# [WHAT YOU HAVE TO DO]
In the attorney fees passage below, rewrite the part between "Under Minn. Stat." and "in denying fees.", inclusive, swapping "appellant" for "petitioner".

# [SELECTED PASSAGE]
Attorney Fees in District Court

An award of attorney fees in dissolution cases rests almost entirely in the discretion of the district court, and such determinations should not be disturbed absent a clear abuse of discretion.  Crosby v. Crosby, 587 N.W.2d 292, 298 (Minn. App. 1998), review denied (Minn. Feb. 18, 1999).  The party seeking fees has the burden to show that she is entitled to the award.  Geske v. Marcolina, 624 N.W.2d 813, 818 (Minn. App. 2001).

Under Minn. Stat. § 518.14, subd. 1 (2000), appellant sought both need-based and conduct-based fees.  Here, the district court denied the motion because appellant did not demonstrate the requisite need; she filed voluminous, duplicative, and repetitive motions and pleadings; and respondent had not proceeded in bad faith.  Nevertheless, appellant argues that she is entitled to fees because the district court committed multiple errors in denying her motions.  We disagree.  Not only do we conclude that the district court did not err, but we also conclude that appellant did not provide specific financial data supporting her claim for need-based fees or a basis for conduct-based fees against respondent.  Furthermore, appellant contributed significantly to the breadth and length of the litigation.  Therefore, the district court did not abuse its discretion in denying fees.

# [DATA EXCERPT]
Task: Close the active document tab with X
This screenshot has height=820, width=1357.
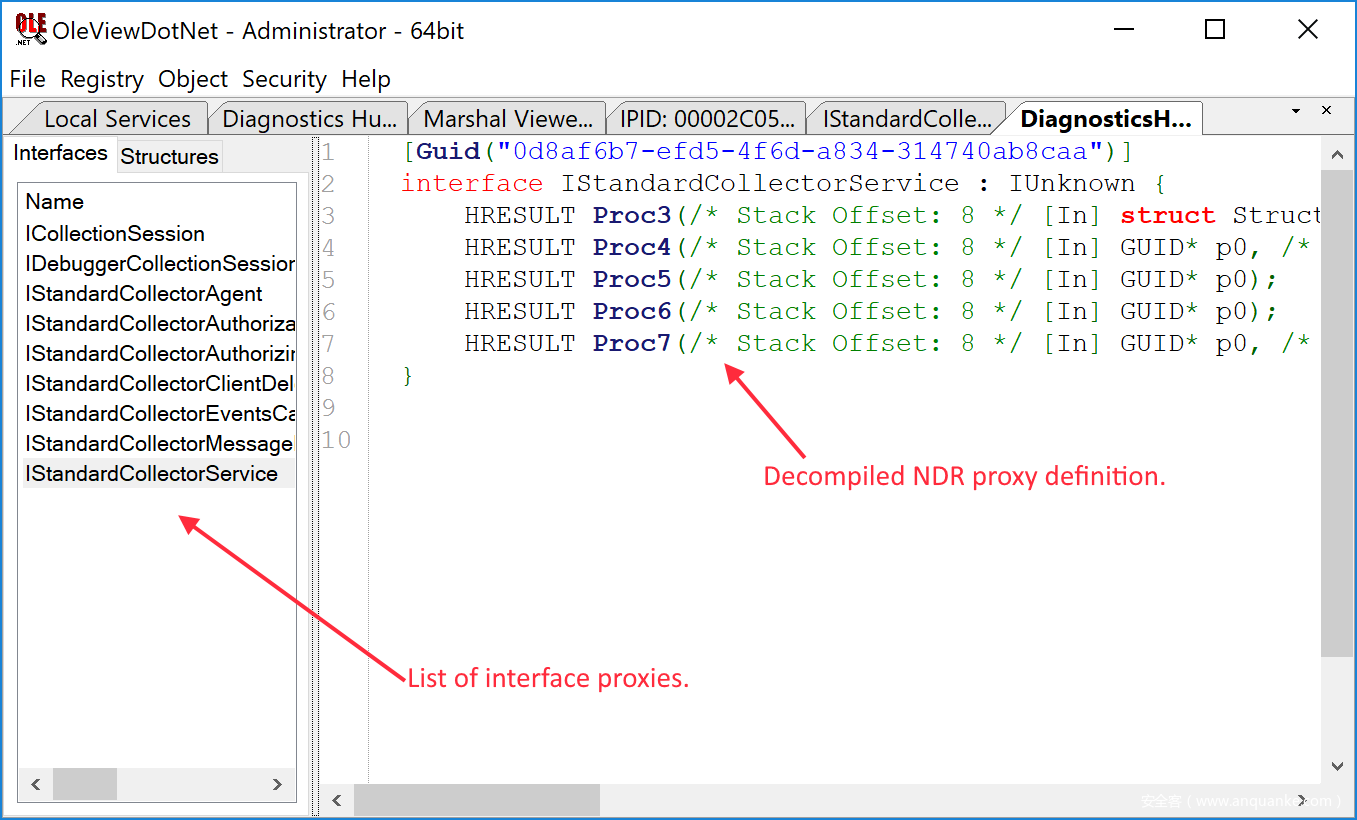Action: click(x=1327, y=111)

# [WRITTEN RESPONSE]
Under Minn. Stat. § 518.14, subd. 1 (2000), petitioner sought both need-based and conduct-based fees.  Here, the district court denied the motion because petitioner did not demonstrate the requisite need; she filed voluminous, duplicative, and repetitive motions and pleadings; and respondent had not proceeded in bad faith.  Nevertheless, petitioner argues that she is entitled to fees because the district court committed multiple errors in denying her motions.  We disagree.  Not only do we conclude that the district court did not err, but we also conclude that petitioner did not provide specific financial data supporting her claim for need-based fees or a basis for conduct-based fees against respondent.  Furthermore, petitioner contributed significantly to the breadth and length of the litigation.  Therefore, the district court did not abuse its discretion in denying fees.